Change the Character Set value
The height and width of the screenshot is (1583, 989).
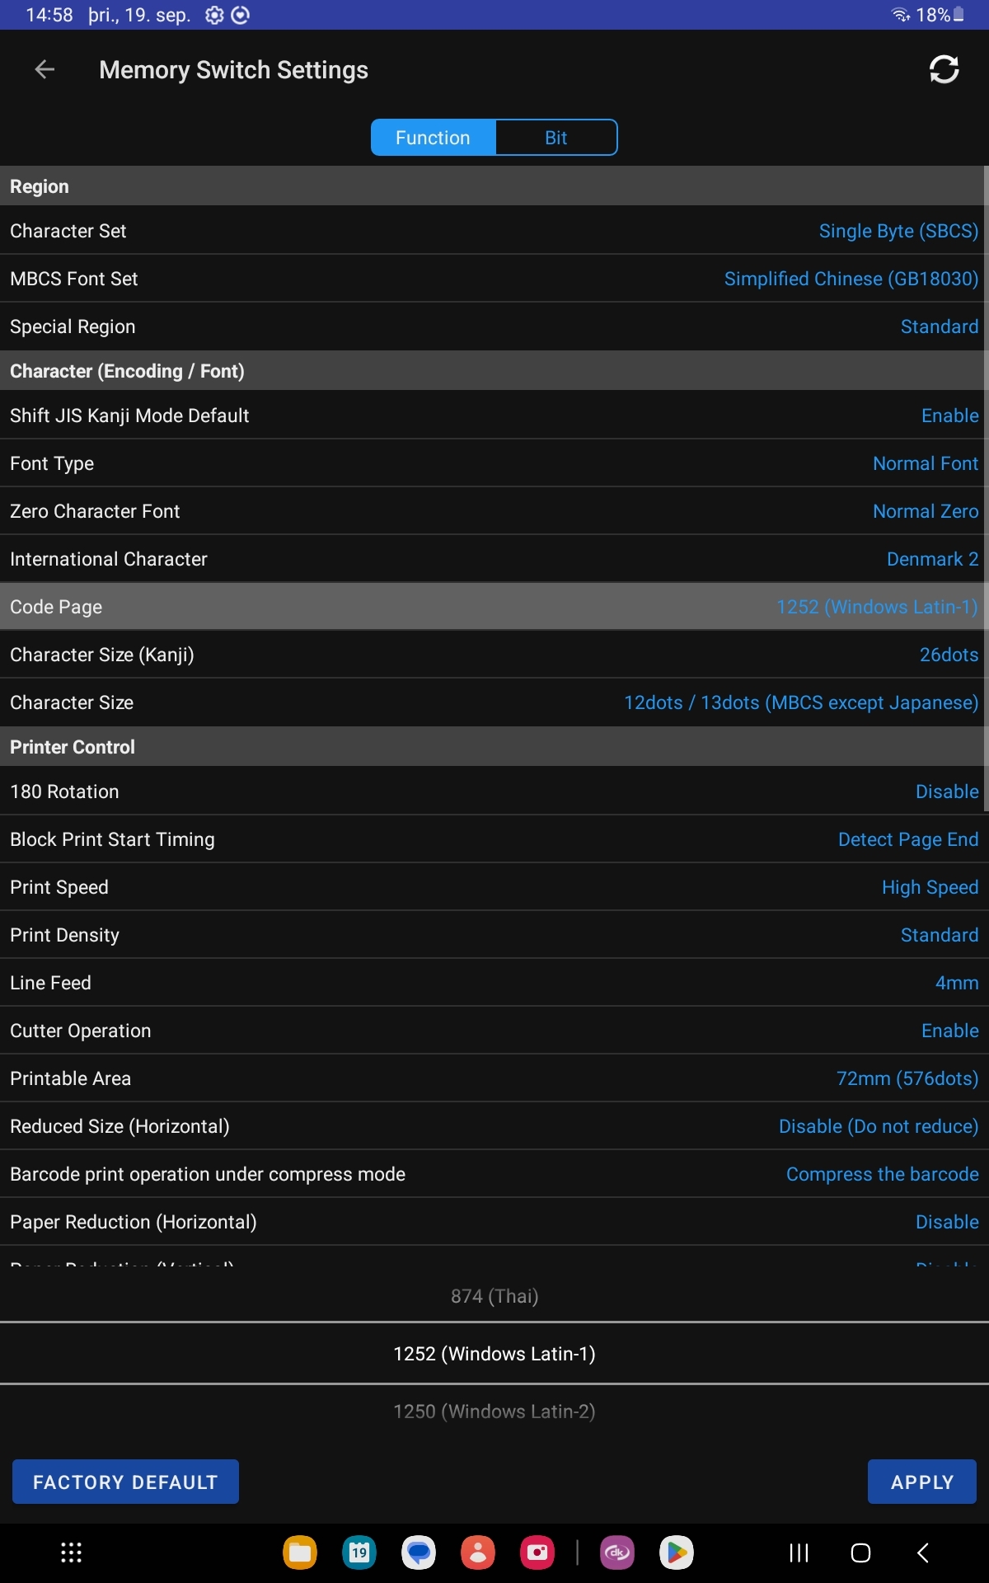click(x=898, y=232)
════════
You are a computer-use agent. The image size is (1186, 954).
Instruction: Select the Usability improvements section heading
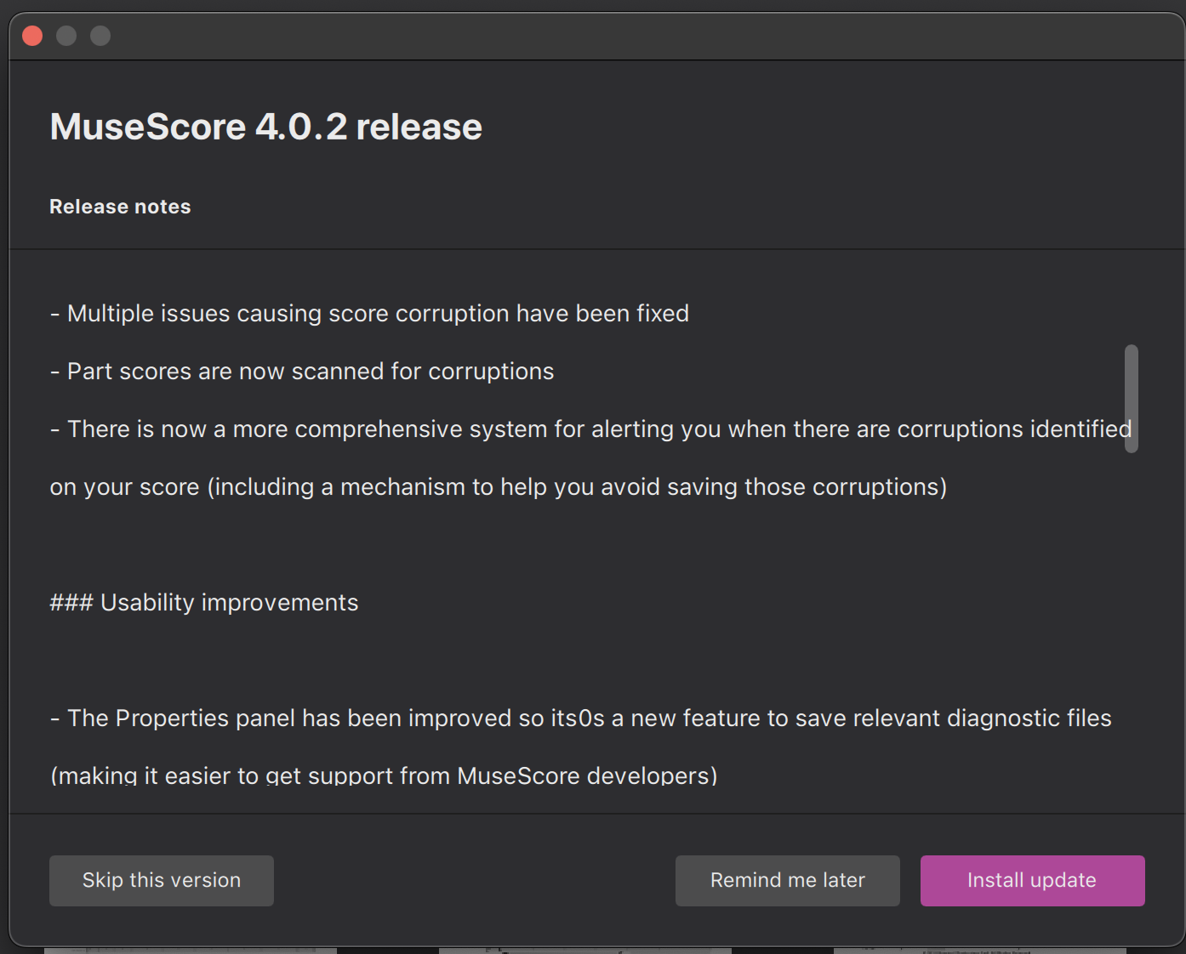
════════
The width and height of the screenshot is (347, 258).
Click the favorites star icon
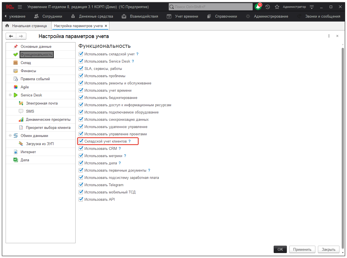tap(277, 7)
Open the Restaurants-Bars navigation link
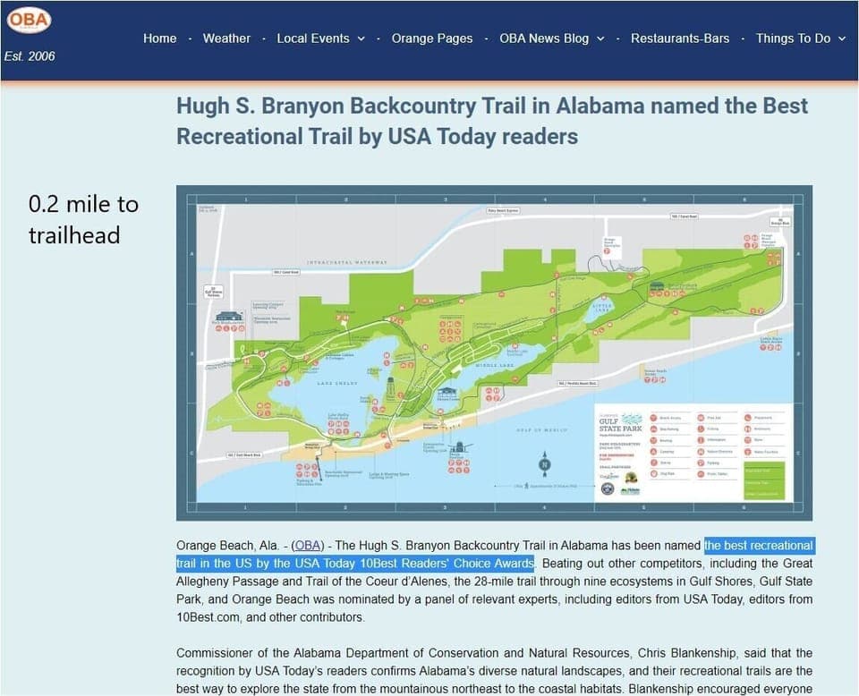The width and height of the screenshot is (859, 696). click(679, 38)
════════
**TASK TO COMPLETE**: Output the lines above between the one holding "You are a computer-use" and the one holding "Instruction: Select the", inclusive, with nothing before or after them.

**RESULT**:
You are a computer-use agent. The image size is (1186, 954).
Instruction: Select the Usability improvements section heading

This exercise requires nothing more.